Task statement:
Write each line of the material below as one string in a JSON list, leaving out blank lines.

Supplied information:

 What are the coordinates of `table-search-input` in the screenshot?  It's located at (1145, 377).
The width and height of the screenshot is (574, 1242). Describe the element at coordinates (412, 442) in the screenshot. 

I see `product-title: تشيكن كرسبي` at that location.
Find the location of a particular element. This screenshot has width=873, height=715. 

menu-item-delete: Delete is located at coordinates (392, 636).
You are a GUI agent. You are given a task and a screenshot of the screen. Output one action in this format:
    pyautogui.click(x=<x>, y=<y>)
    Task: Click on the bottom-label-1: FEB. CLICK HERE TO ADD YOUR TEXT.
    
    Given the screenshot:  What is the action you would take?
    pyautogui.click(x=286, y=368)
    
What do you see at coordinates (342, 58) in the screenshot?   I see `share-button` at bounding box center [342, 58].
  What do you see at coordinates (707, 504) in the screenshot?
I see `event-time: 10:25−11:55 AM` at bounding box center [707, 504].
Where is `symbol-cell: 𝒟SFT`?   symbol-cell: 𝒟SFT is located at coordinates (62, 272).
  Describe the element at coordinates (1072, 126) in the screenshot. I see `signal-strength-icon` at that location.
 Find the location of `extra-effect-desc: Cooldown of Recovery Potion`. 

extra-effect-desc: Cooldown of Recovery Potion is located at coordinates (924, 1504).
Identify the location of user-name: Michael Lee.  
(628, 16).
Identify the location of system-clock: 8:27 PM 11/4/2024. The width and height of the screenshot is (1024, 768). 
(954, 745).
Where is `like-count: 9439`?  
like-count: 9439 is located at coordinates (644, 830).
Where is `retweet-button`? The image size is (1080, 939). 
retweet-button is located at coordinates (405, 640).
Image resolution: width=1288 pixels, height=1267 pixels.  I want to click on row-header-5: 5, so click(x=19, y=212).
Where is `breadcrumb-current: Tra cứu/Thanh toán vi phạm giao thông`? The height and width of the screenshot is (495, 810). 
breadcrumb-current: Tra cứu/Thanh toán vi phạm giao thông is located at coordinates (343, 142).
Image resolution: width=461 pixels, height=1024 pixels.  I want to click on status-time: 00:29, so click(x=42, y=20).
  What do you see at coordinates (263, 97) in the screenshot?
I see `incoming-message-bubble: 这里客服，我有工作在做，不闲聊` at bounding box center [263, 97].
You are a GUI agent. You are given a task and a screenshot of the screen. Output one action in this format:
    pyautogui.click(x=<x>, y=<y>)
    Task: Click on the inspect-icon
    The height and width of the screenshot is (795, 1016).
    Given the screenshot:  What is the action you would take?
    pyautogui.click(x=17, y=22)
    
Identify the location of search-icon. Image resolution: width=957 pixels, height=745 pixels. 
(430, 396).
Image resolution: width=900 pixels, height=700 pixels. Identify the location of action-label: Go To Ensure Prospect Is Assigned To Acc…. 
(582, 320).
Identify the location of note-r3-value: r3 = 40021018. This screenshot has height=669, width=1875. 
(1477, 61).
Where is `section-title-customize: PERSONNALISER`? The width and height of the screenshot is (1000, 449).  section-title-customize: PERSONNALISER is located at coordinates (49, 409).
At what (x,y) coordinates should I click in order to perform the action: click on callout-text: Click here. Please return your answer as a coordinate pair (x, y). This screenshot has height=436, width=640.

Written answer:
[
  " What are the coordinates of `table-search-input` in the screenshot?  It's located at (1145, 377).",
  "The width and height of the screenshot is (574, 1242). Describe the element at coordinates (412, 442) in the screenshot. ",
  "I see `product-title: تشيكن كرسبي` at that location.",
  "Find the location of a particular element. This screenshot has width=873, height=715. ",
  "menu-item-delete: Delete is located at coordinates (392, 636).",
  "You are a GUI agent. You are given a task and a screenshot of the screen. Output one action in this format:",
  "    pyautogui.click(x=<x>, y=<y>)",
  "    Task: Click on the bottom-label-1: FEB. CLICK HERE TO ADD YOUR TEXT.",
  "    Given the screenshot:  What is the action you would take?",
  "    pyautogui.click(x=286, y=368)",
  "What do you see at coordinates (342, 58) in the screenshot?   I see `share-button` at bounding box center [342, 58].",
  "  What do you see at coordinates (707, 504) in the screenshot?",
  "I see `event-time: 10:25−11:55 AM` at bounding box center [707, 504].",
  "Where is `symbol-cell: 𝒟SFT`?   symbol-cell: 𝒟SFT is located at coordinates (62, 272).",
  "  Describe the element at coordinates (1072, 126) in the screenshot. I see `signal-strength-icon` at that location.",
  " Find the location of `extra-effect-desc: Cooldown of Recovery Potion`. ",
  "extra-effect-desc: Cooldown of Recovery Potion is located at coordinates (924, 1504).",
  "Identify the location of user-name: Michael Lee.  ",
  "(628, 16).",
  "Identify the location of system-clock: 8:27 PM 11/4/2024. The width and height of the screenshot is (1024, 768). ",
  "(954, 745).",
  "Where is `like-count: 9439`?  ",
  "like-count: 9439 is located at coordinates (644, 830).",
  "Where is `retweet-button`? The image size is (1080, 939). ",
  "retweet-button is located at coordinates (405, 640).",
  "Image resolution: width=1288 pixels, height=1267 pixels.  I want to click on row-header-5: 5, so click(x=19, y=212).",
  "Where is `breadcrumb-current: Tra cứu/Thanh toán vi phạm giao thông`? The height and width of the screenshot is (495, 810). ",
  "breadcrumb-current: Tra cứu/Thanh toán vi phạm giao thông is located at coordinates (343, 142).",
  "Image resolution: width=461 pixels, height=1024 pixels.  I want to click on status-time: 00:29, so click(x=42, y=20).",
  "  What do you see at coordinates (263, 97) in the screenshot?",
  "I see `incoming-message-bubble: 这里客服，我有工作在做，不闲聊` at bounding box center [263, 97].",
  "You are a GUI agent. You are given a task and a screenshot of the screen. Output one action in this format:",
  "    pyautogui.click(x=<x>, y=<y>)",
  "    Task: Click on the inspect-icon",
  "    The height and width of the screenshot is (795, 1016).",
  "    Given the screenshot:  What is the action you would take?",
  "    pyautogui.click(x=17, y=22)",
  "Identify the location of search-icon. Image resolution: width=957 pixels, height=745 pixels. ",
  "(430, 396).",
  "Image resolution: width=900 pixels, height=700 pixels. Identify the location of action-label: Go To Ensure Prospect Is Assigned To Acc…. ",
  "(582, 320).",
  "Identify the location of note-r3-value: r3 = 40021018. This screenshot has height=669, width=1875. ",
  "(1477, 61).",
  "Where is `section-title-customize: PERSONNALISER`? The width and height of the screenshot is (1000, 449).  section-title-customize: PERSONNALISER is located at coordinates (49, 409).",
  "At what (x,y) coordinates should I click in order to perform the action: click on callout-text: Click here. Please return your answer as a coordinate pair (x, y). This screenshot has height=436, width=640."
]